Revolution #93, June 24, 2007
NYPD Arrests Over 200 at Puerto Rican Day Parade
The New York Police Department callously transformed the 50th annual Puerto Rican Day Parade from a festive day to express Puerto Rican pride and celebrate Puerto Rican culture into a nightmare scene of brutality and mass arrests. On Sunday, June 10, the NYPD arrested 208 people—mainly young Puerto Ricans—supposedly based on reports that the Latin Kings planned to march in the parade, as they have done in past years.
The NYPD charged 132 of the 208 with unlawful assembly—get this: unlawful assembly at an event sanctioned by the NYPD itself—and said that 145 of those arrested were Latin Kings. How did the cops "know" they were members of the Latin Kings? The cops said their “logic” was that some of the clothes they wore were black and gold—the Latin Kings' colors—or they were seen "making hand signs" identified with the Kings.

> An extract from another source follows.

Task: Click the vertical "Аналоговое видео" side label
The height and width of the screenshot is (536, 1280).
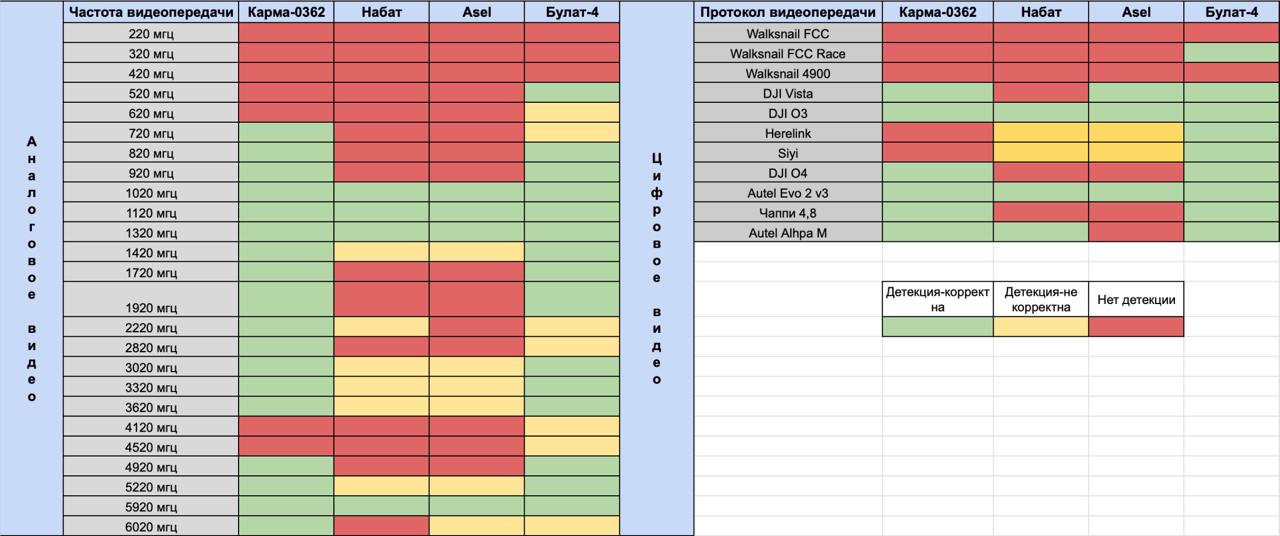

Many arrested said they were not members of the Latin Kings. And even if some arrested were Latin Kings, so what? Membership in that group is not illegal. The parade's organizers actually ended up helping the police in this attack by asking the NYPD to arrest Latin Kings who might try to join the parade without the organizers' authorization. That, of course, was the green light the NYPD needed to justify their widespread crackdown. But as the chairwoman of the parade organization said a couple of days later: "Something went dreadfully wrong on Sunday. Dozens of peacefully assembled parade goers were arrested, manhandled, denied their rights and forced to endure a night in jail."